Reiter wich Fragen aus
Während Flöttl sich in der Befragung
heute sehr genau erinnern konnte, was er mit Reiter an diesem Tag vor
neuneinhalb Jahren gesprochen hatte, hat Reiter im Detail keine Erinnerung
mehr an die damaligen Gespräche. Ihm sei es damals darum gegangen, dass die
Bilder "physisch vorhanden" seien. "Ich hatte die Bilder ja
nicht zu bewerten, ich hatte mich nur zu vergewissern, ob der Wert, den der
Vorstand angesetzt hat, plausibel ist" meinte Reiter. Der Staatsanwalt
warf dem Prüfer mehrmals vor, er weiche seinen Fragen nur aus.

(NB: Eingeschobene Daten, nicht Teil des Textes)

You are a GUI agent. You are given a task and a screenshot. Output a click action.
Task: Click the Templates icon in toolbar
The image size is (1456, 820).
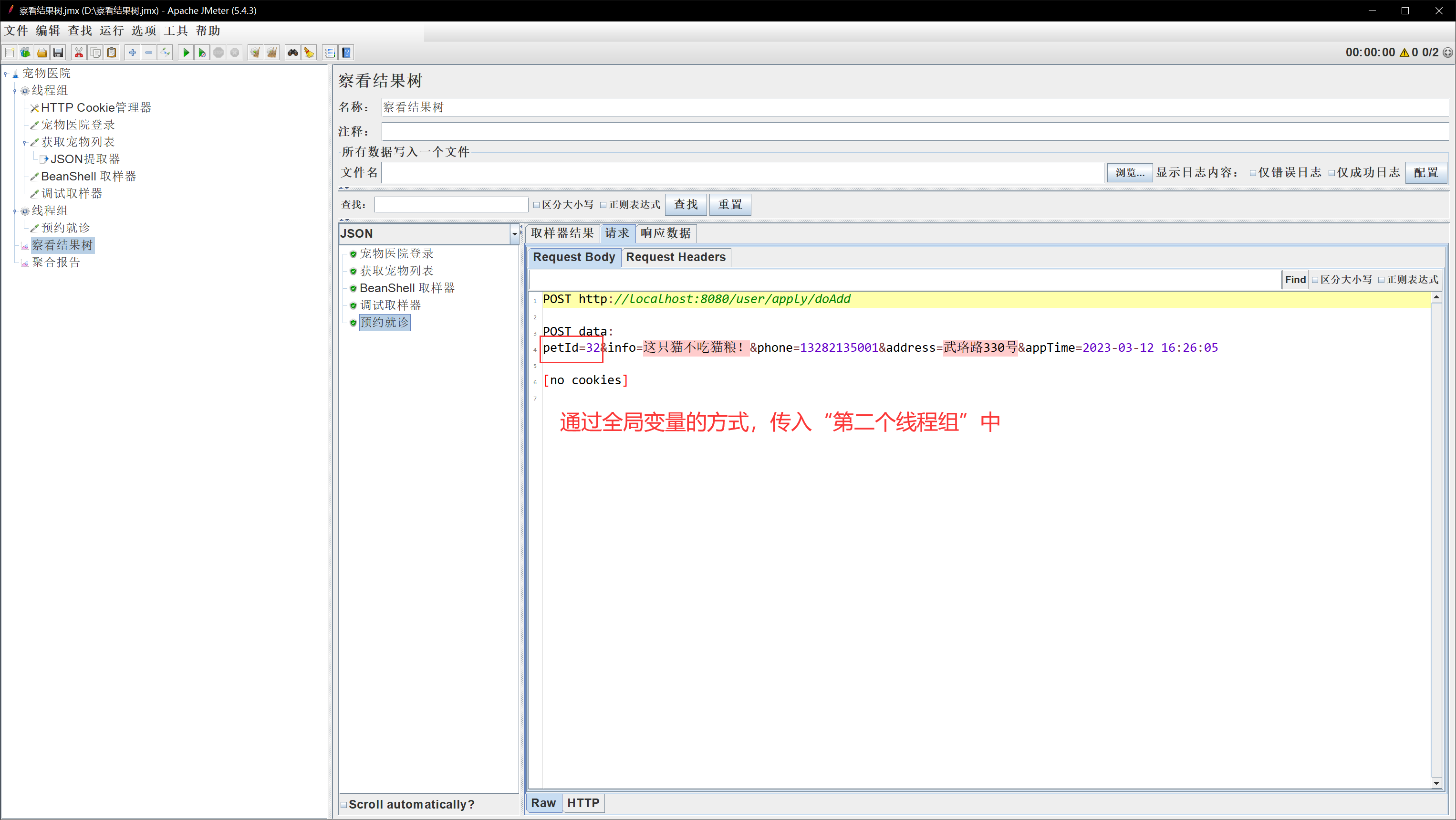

Er habe sich auch betreffend des Vermögens der Stiftungen in Liechtenstein auf die Angaben der Stiftungsvorstände verlassen, sagte Reiter. Die formell eigentümerlosen Stiftungen wurden nicht in der BAWAG-Bilanz konsolidiert, dadurch wurden die Verluste quasi ausgelagert und waren in der Bilanz nicht erkennbar. Außerdem wurde eine ÖGB-Garantie für die notleidenden Forderungen erteilt, die Garantie wurde aber weder in der Bilanz noch im Lagebericht überhaupt erwähnt. "Man hat die Verluste nicht geheim gehalten, weil sie durch die Garantie ja gedeckt waren", verteidigte sich Reiter.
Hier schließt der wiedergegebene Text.